_ENTRIES PROVIDED_.
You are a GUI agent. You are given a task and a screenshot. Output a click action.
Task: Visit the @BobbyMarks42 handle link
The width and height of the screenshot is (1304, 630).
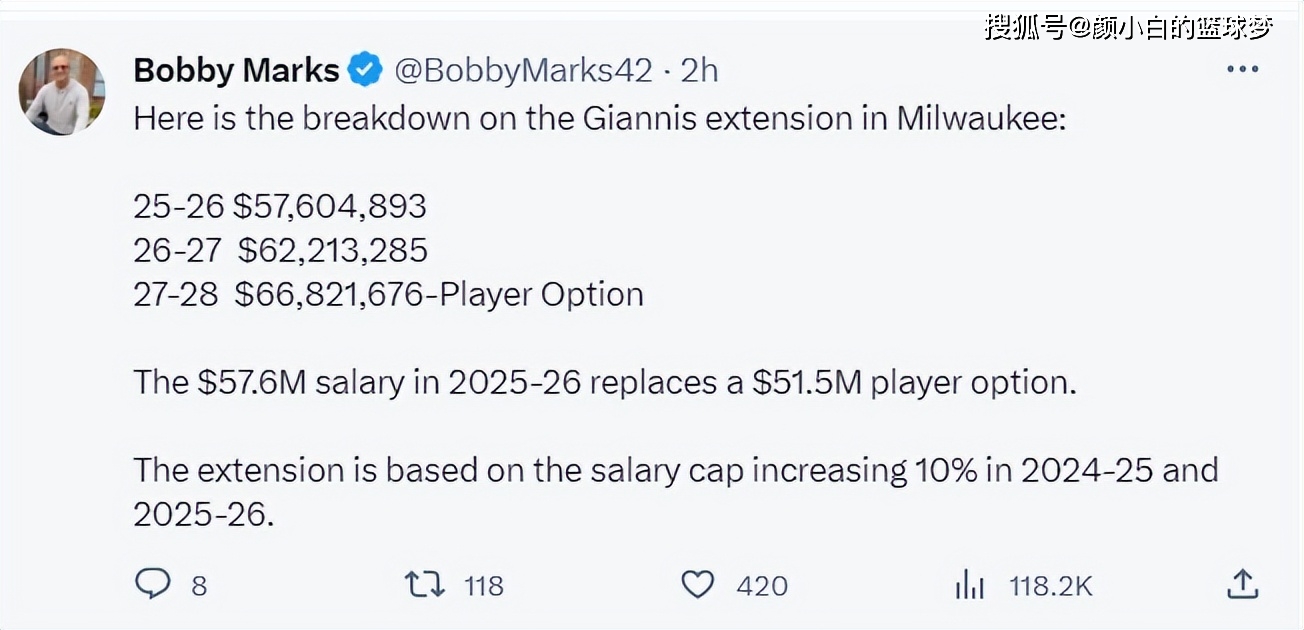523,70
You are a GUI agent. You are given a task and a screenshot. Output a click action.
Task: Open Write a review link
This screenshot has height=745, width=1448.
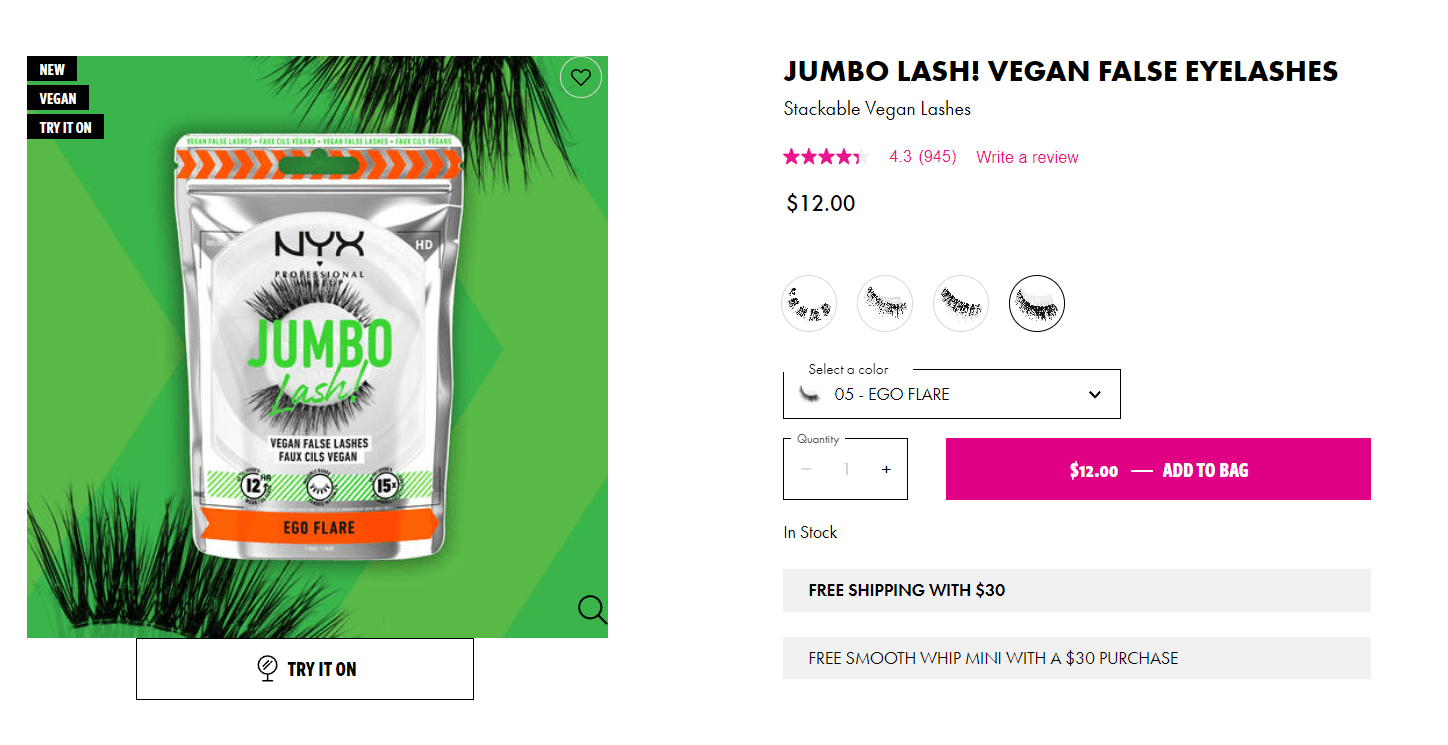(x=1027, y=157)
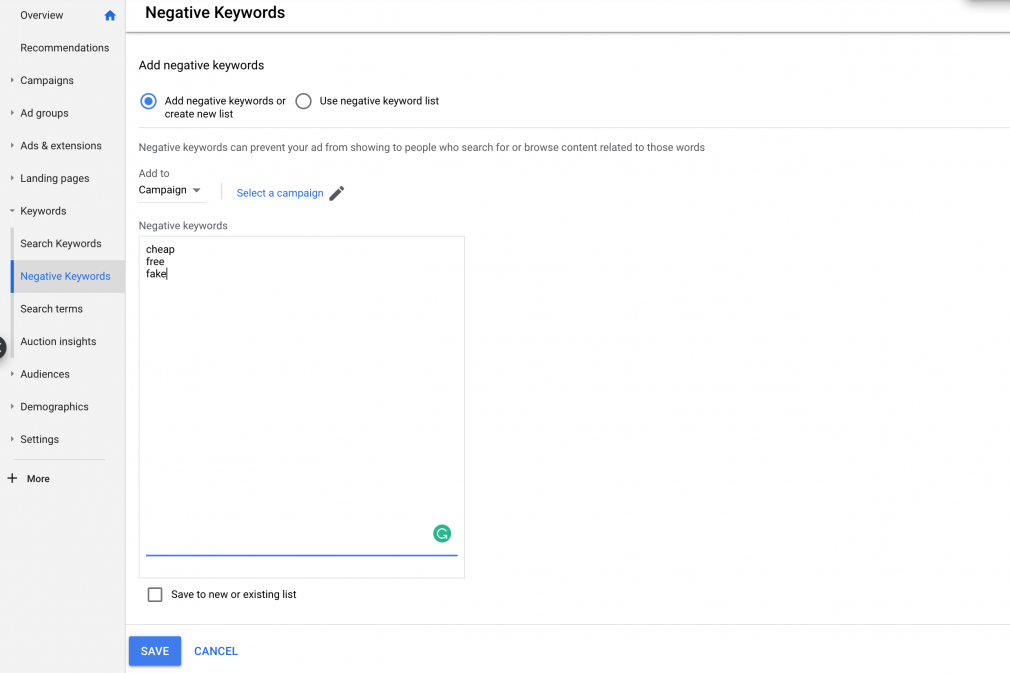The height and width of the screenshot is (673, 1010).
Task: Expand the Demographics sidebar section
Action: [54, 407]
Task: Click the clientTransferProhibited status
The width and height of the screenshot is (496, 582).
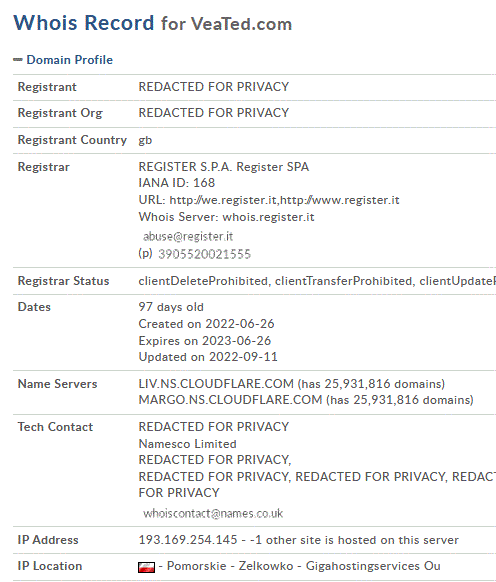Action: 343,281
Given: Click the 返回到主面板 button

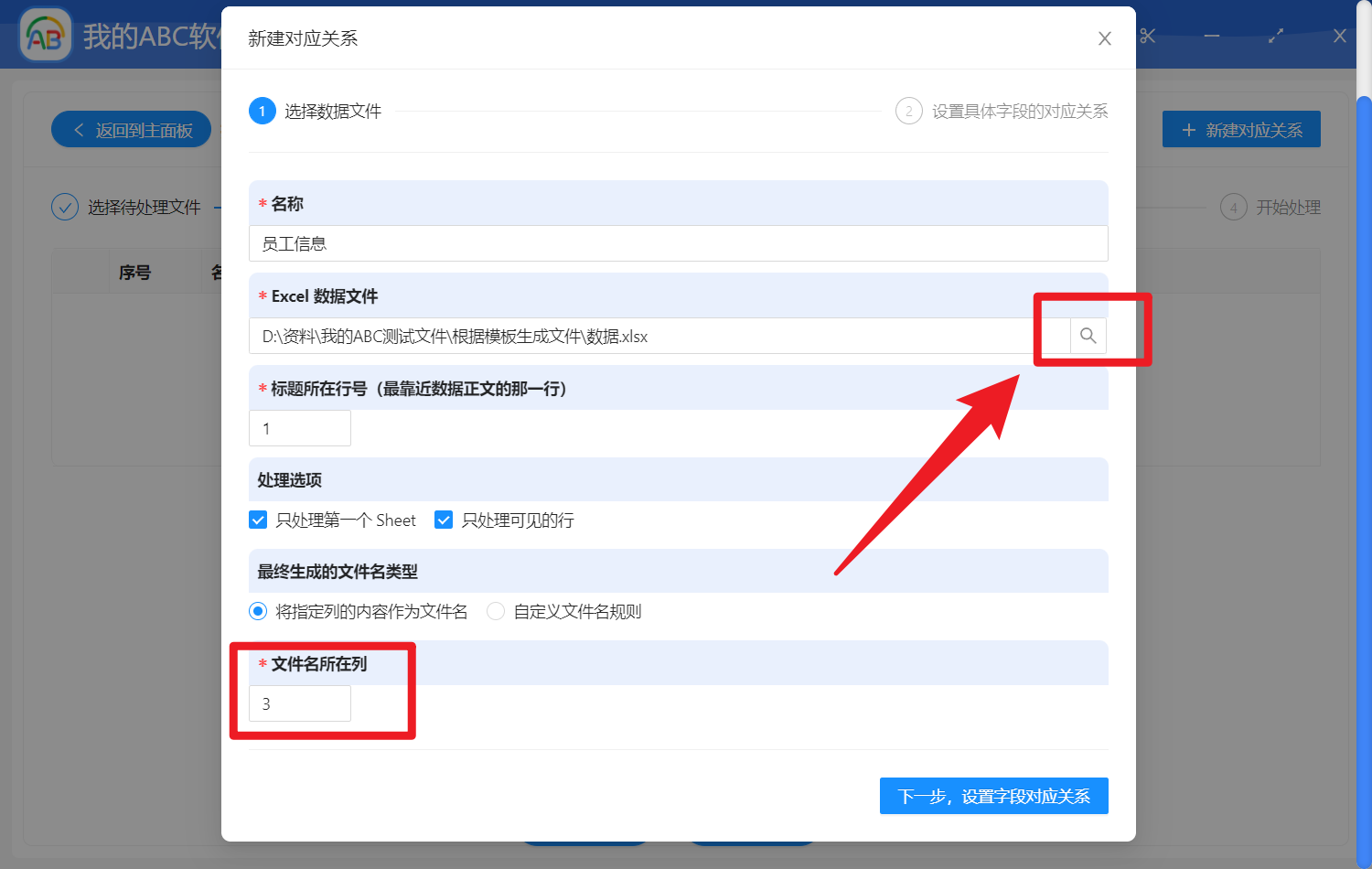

_AIM OF THE TASK_.
Find the lines above holding the word "link" and show them.

_FINISHED EXERCISE_.
Task: Visit the @BobbyMarks42 handle link
Task: Open Write a review link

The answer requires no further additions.